■ Texte:
--------------------------------

L’amour qui fait rajeunir les cougars

Louise confirme que Pete modifie sa manière de voir les choses. «Je suis d’une génération axée sur les apparences, pour qui le qu’en-dira-t-on prend beaucoup de place. Pete m’apprend à lâcher prise et à vivre pour moi. C’est une belle leçon de simplicité. De son côté, il profite de mon ouverture d’esprit et de mon expérience de la vie. Pour le reste, j’ai parfois l’impression qu’il est plus vieux que moi. Il a un côté très pépère, avec son journal, les promenades du chien, ses sorties au café Second Cup et ses petites manies. L’âge, c’est bien plus qu’un chiffre.» Pendant qu’elle parle de lui, il se pointe à la terrasse où nous sommes installées, flanqué du chien en question, Maggie, leur labrador. Pete jette à sa Loulou le regard des amoureux, celui des premiers jours. «Il est toujours comme ça. Il me trouve belle et me le dit sans cesse. À la maison, il est hors de question que je porte des bretelles spaghettis, car je me ferais attaquer!» lance la belle Louise en rougissant. «Ma blonde est une femme cougar bien dans sa peau, affirme Pete. Ça la rend très attirante.»

«Il y a certes un challenge sexuel pour ce type de couple, confirme Serge Tremblay. La femme de 50 ans n’est pas toujours prête à répondre à toutes les ardeurs de son jeune amant, mais si la communication est bonne, le couple peut arriver à se rejoindre. Le désir sexuel de l’homme peut devenir agaçant pour une femme dans la cinquantaine. Pas nécessairement, mais potentiellement. Il reste que c’est le fun, pour la femme, d’être ardemment désirée. Et croire qu’un homme plus jeune trouve difficile d’aimer un corps qui n’a plus 20 ans, c’est oublier la force des fantasmes sexuels. Or, l’image de la femme mûre est souvent une réponse aux fantasmes masculins. Et puis, une belle femme conserve sa beauté, quel que soit son âge. Cette beauté peut très bien être saisie par un homme plus jeune. Je crois toutefois que la vraie bataille concerne la valorisation. Les femmes qui évoluent dans ce type de relation le disent: elle se sentent désirées, écoutées, entendues et reconnues.» Et, selon Pete, c’est sans effort. «Mon seul regret, c’est de ne pas avoir connu Louise plus tôt. Le temps vécu sans elle est du temps où elle m’a manqué sans le savoir.»

une femme cougar

50 ans: cougar et fiers de l’être!

--------------------------------

■ Extrait des données:
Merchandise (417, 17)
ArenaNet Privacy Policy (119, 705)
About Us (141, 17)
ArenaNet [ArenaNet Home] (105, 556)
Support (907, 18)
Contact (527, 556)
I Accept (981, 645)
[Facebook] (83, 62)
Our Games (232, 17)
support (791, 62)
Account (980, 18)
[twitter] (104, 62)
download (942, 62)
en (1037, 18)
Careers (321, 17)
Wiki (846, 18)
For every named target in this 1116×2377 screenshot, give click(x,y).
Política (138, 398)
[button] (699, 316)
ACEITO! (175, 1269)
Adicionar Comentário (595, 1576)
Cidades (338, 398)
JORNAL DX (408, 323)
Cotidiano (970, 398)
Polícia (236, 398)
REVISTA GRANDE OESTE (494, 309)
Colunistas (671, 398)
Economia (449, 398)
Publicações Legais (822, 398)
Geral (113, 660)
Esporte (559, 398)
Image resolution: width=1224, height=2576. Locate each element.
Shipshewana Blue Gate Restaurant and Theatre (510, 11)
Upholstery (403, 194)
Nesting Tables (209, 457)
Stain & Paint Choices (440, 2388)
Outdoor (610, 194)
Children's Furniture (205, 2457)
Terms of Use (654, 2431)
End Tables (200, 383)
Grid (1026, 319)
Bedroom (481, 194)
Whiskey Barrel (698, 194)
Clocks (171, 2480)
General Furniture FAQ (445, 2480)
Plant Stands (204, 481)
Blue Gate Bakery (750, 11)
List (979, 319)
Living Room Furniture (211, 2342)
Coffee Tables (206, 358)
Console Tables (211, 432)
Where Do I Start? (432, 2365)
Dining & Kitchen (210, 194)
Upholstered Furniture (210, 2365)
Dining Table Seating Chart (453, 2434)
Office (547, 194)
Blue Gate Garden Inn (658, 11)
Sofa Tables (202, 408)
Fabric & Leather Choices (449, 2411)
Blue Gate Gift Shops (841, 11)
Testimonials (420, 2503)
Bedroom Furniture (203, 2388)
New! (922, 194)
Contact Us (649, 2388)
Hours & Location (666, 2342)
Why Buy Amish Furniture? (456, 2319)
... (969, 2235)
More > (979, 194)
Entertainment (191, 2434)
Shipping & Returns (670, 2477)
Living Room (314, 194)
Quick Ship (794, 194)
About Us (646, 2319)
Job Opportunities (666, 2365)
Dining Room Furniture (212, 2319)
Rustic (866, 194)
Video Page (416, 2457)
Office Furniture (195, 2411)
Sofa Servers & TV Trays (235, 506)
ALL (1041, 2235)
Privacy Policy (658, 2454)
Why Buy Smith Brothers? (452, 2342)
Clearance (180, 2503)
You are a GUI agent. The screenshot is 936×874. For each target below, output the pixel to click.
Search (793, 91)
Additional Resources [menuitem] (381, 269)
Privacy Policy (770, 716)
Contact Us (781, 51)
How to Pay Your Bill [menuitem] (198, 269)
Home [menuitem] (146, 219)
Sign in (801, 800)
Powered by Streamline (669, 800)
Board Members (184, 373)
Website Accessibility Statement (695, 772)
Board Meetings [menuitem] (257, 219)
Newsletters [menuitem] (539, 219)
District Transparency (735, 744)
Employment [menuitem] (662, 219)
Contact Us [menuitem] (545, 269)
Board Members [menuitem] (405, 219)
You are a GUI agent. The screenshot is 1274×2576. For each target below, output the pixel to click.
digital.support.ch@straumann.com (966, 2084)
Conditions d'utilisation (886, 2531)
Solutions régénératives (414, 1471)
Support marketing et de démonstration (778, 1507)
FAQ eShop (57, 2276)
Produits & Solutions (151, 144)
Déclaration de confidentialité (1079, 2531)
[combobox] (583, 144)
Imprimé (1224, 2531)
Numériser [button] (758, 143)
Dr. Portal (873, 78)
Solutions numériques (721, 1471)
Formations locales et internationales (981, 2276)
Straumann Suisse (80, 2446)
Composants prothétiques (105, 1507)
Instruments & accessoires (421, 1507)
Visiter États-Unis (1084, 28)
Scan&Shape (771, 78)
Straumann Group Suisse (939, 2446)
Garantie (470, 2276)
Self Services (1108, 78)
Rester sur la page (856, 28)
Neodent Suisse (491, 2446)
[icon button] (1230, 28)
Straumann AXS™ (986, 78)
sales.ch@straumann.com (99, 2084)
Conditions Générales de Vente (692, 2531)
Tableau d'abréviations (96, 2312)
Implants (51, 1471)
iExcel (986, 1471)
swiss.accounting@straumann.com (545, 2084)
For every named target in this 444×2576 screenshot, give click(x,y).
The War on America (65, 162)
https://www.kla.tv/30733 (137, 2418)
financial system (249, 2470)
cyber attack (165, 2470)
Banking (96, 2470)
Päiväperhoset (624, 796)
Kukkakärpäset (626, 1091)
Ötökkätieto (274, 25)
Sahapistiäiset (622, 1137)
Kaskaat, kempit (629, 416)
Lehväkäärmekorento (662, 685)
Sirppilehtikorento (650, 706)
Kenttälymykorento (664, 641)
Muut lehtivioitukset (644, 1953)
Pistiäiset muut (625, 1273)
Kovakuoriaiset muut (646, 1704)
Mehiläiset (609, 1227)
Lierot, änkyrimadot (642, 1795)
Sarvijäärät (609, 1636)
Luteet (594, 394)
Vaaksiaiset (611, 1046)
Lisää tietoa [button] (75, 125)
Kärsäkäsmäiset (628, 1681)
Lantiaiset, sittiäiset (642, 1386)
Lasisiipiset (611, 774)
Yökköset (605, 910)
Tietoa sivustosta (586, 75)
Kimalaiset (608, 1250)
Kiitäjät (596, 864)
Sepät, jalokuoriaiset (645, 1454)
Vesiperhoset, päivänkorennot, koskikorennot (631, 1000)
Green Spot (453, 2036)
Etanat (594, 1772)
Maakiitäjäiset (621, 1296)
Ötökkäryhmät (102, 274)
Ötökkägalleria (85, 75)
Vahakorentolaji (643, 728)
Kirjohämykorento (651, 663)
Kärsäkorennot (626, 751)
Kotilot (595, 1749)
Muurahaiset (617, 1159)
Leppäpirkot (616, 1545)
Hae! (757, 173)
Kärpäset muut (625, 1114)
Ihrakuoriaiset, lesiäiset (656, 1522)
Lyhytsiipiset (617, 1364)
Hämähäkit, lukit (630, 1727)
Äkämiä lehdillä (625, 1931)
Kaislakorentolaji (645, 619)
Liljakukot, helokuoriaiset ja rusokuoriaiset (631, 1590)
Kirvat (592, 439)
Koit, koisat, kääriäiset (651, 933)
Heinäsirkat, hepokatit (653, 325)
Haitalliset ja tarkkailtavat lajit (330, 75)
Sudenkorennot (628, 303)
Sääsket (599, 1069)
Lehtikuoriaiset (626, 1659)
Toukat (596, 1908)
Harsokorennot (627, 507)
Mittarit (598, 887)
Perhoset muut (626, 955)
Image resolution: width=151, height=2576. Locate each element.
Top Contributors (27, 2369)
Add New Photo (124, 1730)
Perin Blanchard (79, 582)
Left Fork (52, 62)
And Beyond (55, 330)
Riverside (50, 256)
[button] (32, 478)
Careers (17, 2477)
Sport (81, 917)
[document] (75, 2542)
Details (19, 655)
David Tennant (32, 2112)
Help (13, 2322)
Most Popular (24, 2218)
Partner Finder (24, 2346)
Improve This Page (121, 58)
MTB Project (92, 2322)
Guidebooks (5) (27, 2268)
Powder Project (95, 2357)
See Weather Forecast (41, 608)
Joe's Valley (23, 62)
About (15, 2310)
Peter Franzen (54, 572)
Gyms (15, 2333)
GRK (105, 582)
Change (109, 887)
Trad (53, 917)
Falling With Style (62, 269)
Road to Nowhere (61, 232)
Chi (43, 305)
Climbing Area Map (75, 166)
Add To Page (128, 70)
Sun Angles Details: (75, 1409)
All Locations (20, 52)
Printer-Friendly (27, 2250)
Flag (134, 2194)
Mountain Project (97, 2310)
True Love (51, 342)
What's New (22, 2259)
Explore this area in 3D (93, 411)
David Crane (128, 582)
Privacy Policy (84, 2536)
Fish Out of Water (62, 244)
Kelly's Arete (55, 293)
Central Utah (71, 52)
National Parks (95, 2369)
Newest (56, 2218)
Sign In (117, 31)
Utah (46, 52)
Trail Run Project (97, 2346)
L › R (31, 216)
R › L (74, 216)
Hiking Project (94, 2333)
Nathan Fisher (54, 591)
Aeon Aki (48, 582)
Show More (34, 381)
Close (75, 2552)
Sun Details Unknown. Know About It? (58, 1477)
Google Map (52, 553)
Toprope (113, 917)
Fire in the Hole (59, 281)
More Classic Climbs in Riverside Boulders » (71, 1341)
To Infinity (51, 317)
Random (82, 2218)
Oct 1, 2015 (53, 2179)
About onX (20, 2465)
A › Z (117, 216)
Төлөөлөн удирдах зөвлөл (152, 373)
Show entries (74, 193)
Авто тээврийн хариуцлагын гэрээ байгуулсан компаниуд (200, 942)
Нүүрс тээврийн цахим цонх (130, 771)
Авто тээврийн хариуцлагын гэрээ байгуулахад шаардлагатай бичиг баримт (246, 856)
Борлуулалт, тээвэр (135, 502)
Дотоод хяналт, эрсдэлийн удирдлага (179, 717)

--------------------------------

■ Votre tâche: D'après le texte, comment s'appelle le labrador de Louise et Pete ?

■ Réponse écrite: Il s'appelle Maggie.